Do Antitrust Laws Impinge on the Freedom of Companies?

Anti-Laws do not impinge on the freedom of companies to do just and fair business deals. They only check their unfair and anti-competitive trade practices.

Governments enact antitrust laws to facilitate free and fair competition between market forces. They are intended to prevent the rise of monopolistic and restrictive trade practices in the market economy.

The underlying rationale is that freedom of contract and trade should not be allowed to such an extent that it leads to its own destruction or degradation.

That being said, antitrust laws are not necessarily against business deals and relationships. In fact, relationships and engagement between different companies are necessary for a successful business environment.

But anti-trust laws do discourage such business transactions, mergers, takeovers, and connivance between two or more companies which have the effect of adversely closing down other businesses. In the operation of the economic system, they are intended to prevent the concentration of economic power in a few hands to the common detriment.

Since modern liberal welfare states are based on facilitating a healthy market competition for the benefit of all, they discourage the monopoly and dominance of only a few players in the market.

Historical experience shows that barring a few exceptions, monopolistic practices generally have generally proved bad both for the economy and society in the long run. 

The purpose of anti-trust or competition laws, therefore, is to regulate monopolies. Most antitrust laws regulate monopolies in two ways either by restricting per se violations or by using the rule of reason.

Trade practices that are ought-rightly anti-competitive are restricted immediately but trade practices in the fluid category are judged by regulatory authorities using reason on a case-by-case approach.

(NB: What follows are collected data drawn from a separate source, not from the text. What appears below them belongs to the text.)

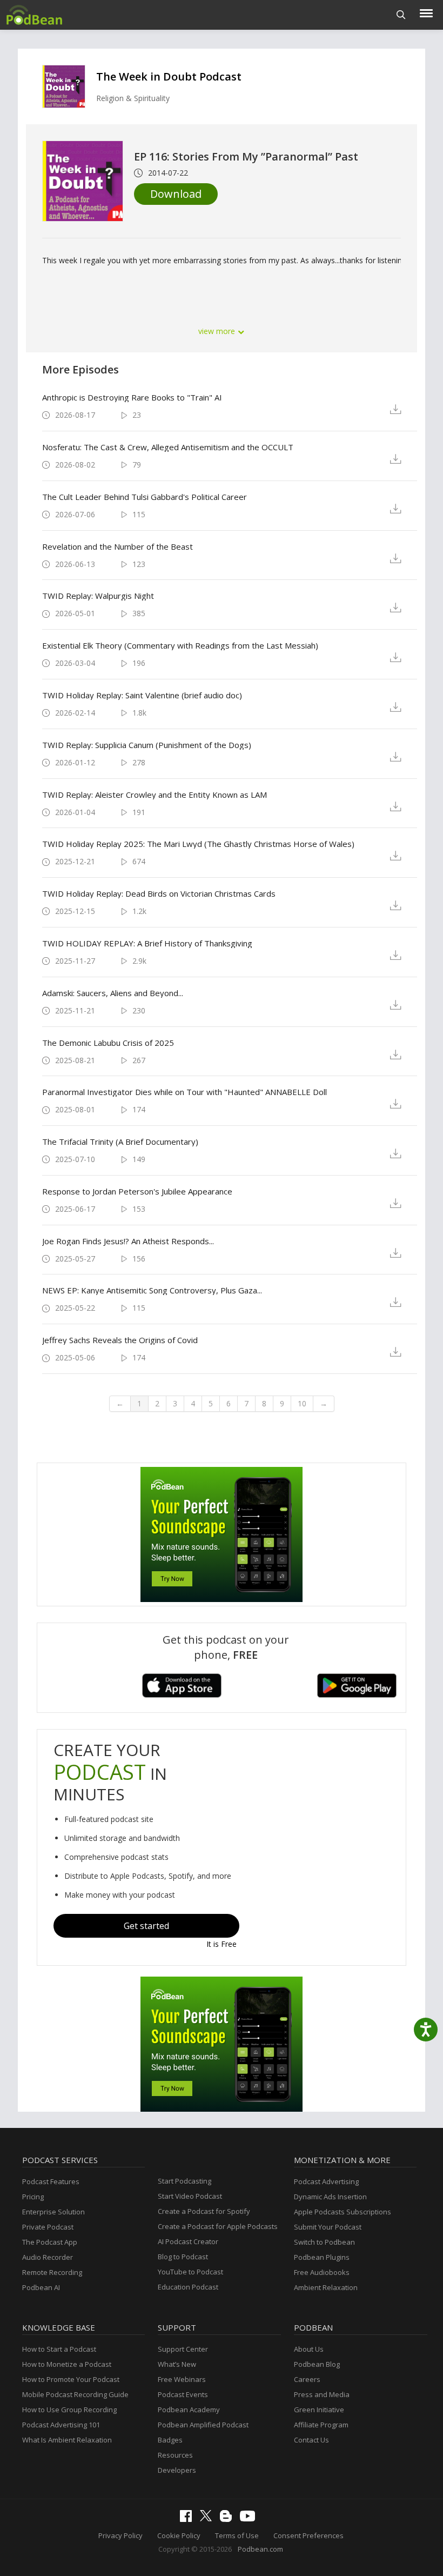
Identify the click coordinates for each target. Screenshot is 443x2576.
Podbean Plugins (322, 2257)
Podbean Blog (317, 2364)
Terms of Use (237, 2535)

The overall essence of antitrust laws, therefore, is not to touch upon every business deal but to restrict and regulate only such practices and entities that adversely affect competition to the greater disadvantage of others. Free and fair competition is often considered a sine-qua-non for the overall growth of the business and economy.

While the law should facilitate and encourage trade and commerce, at the same time, it should also ensure that some fishes do not eat all other fishes of the pond. It will imbalance the whole ecosystem of the market.